Langeoog · Nach Langeoog ist unsere Autorin schon gereist, als sie noch im Kinderwagen saß. Auch heute kommt sie gerne zurück auf die Insel im ostfriesischen Wattenmeer.

 Unsere Redakteurin Isabelle de Bortoli als junges Mädchen auf Langeoog.

Unsere Redakteurin Isabelle de Bortoli als junges Mädchen auf Langeoog.

Foto: Isabelle De Bortoli

Ein kleines Mädchen mit blonden Löckchen und rosa Sonnenhütchen sitzt im Sand und haut mit der Schüppe auf einen Eimer. "Langeoog - meine Insel" hat mein Vater über die Fotos aus dem Sommer 1983 geschrieben. Damals war ich das erste Mal im Alter von gerade einem Jahr auf der Insel. Es sollten 15 weitere Sommer folgen, später auch mit dem kleinen Bruder, mal mit den Großeltern.
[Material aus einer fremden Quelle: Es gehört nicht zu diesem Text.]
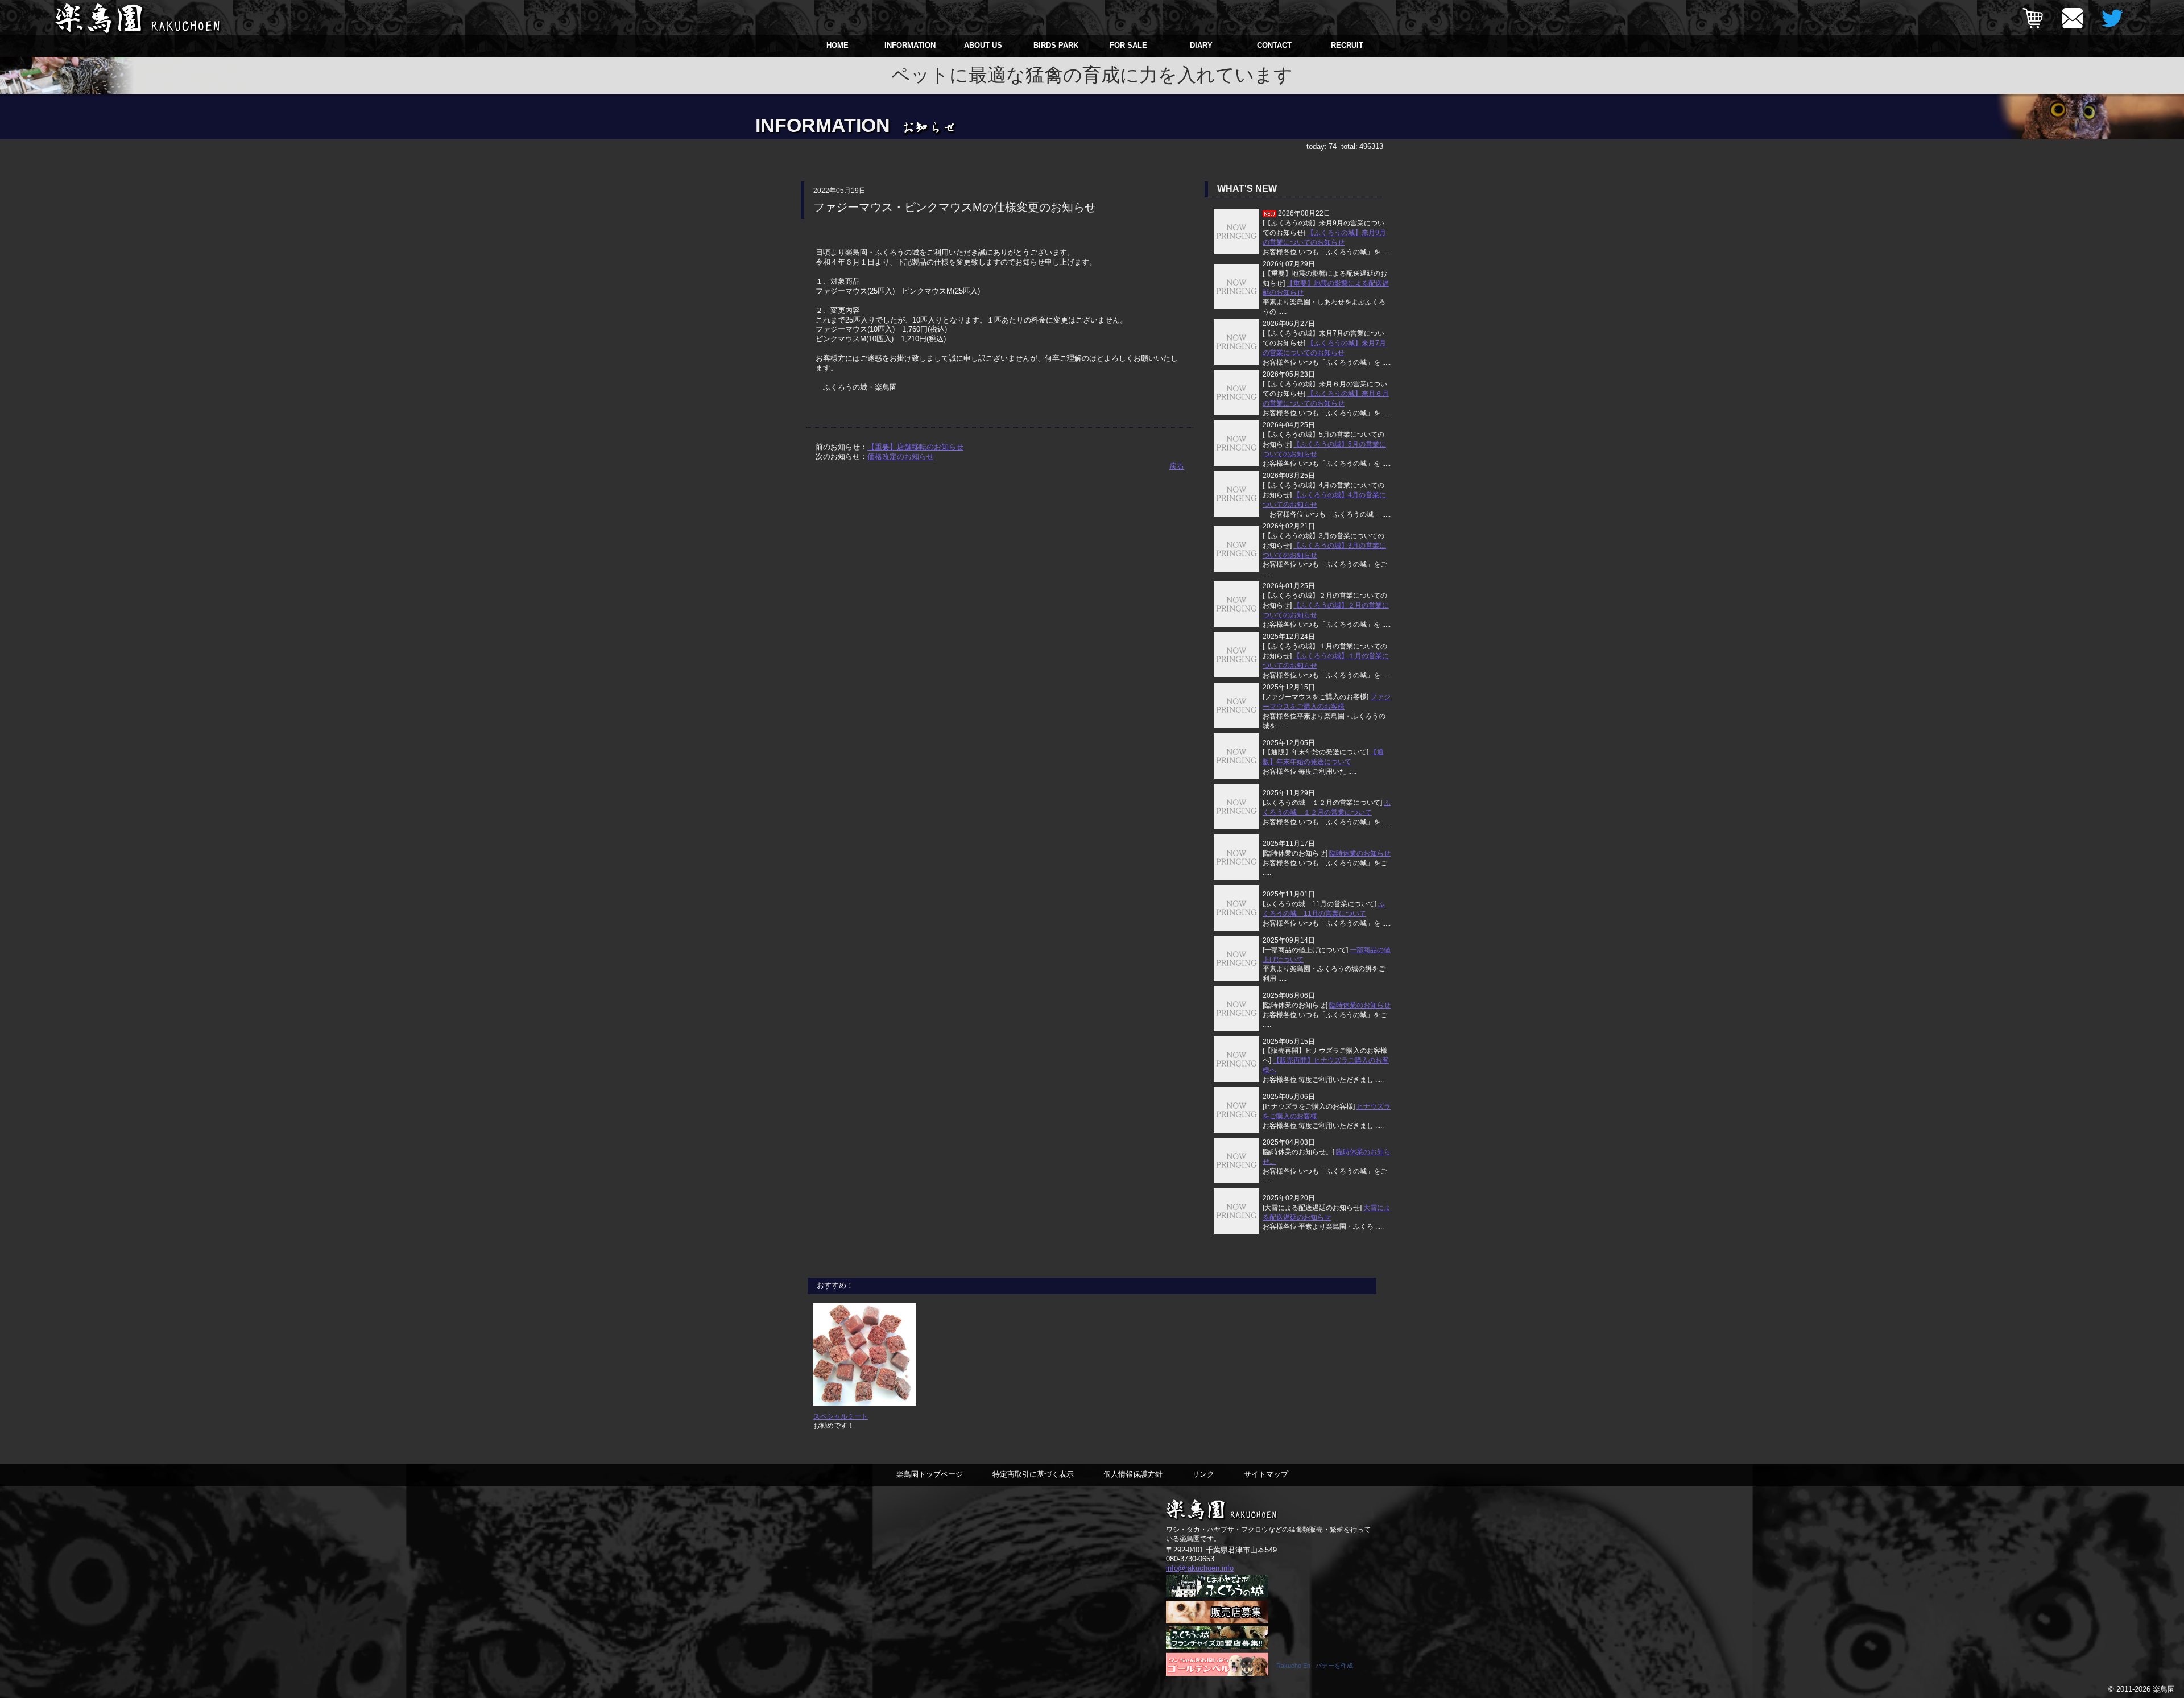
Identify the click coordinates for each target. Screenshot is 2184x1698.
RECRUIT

Mindestens zwei Wochen, manchmal sogar drei verbrachten wir auf Langeoog - und die meisten auch in der selben Ferienwohnung, im "Haus Kettelhack" direkt am Bahnhof. Langeoog, das begann mit einem Packmarathon samt Sandspielzeug und Regenhosen, das Auto voll bis unters Dach - mein Bruder und ich konnten uns auf der Rückbank auf Grund eines Taschenberges kaum sehen. Auf dem Dach: vier Fahrräder. Und jedes Jahr war die Fahrt auch immer ein Wettlauf gegen die Zeit: Bekommen wir die 13.30 Uhr-Fähre?

Langeoog ist autofrei

Von Bensersiel aus geht es nämlich in 45 Minuten per Schiff durch das Wattenmeer auf die Insel. Die Autos bleiben auf einem riesigen Parkplatz stehen, Langeoog ist autofrei. Und auf eben dieser Fähre beginnt der Urlaub - und die Entschleunigung: Denn die weiß-orangefarbene "Langeoog III", die hier seit mindestens 1983 ihren Dienst tut, tuckert ganz gemächlich vorbei an roten und grünen Bojen, an Segelbooten und Kuttern, immer begleitet von einem Schwarm Möwen. In unserer Familie wird der Start in die Ferien auf der Fähre traditionell mit einem Bockwürstchen begangen, die gibt es in der kleinen Kombüse. Das mache ich heute noch so - inzwischen war ich, seit unsere Familien-Serie 1998 abbrach, viermal wieder auf Langeoog.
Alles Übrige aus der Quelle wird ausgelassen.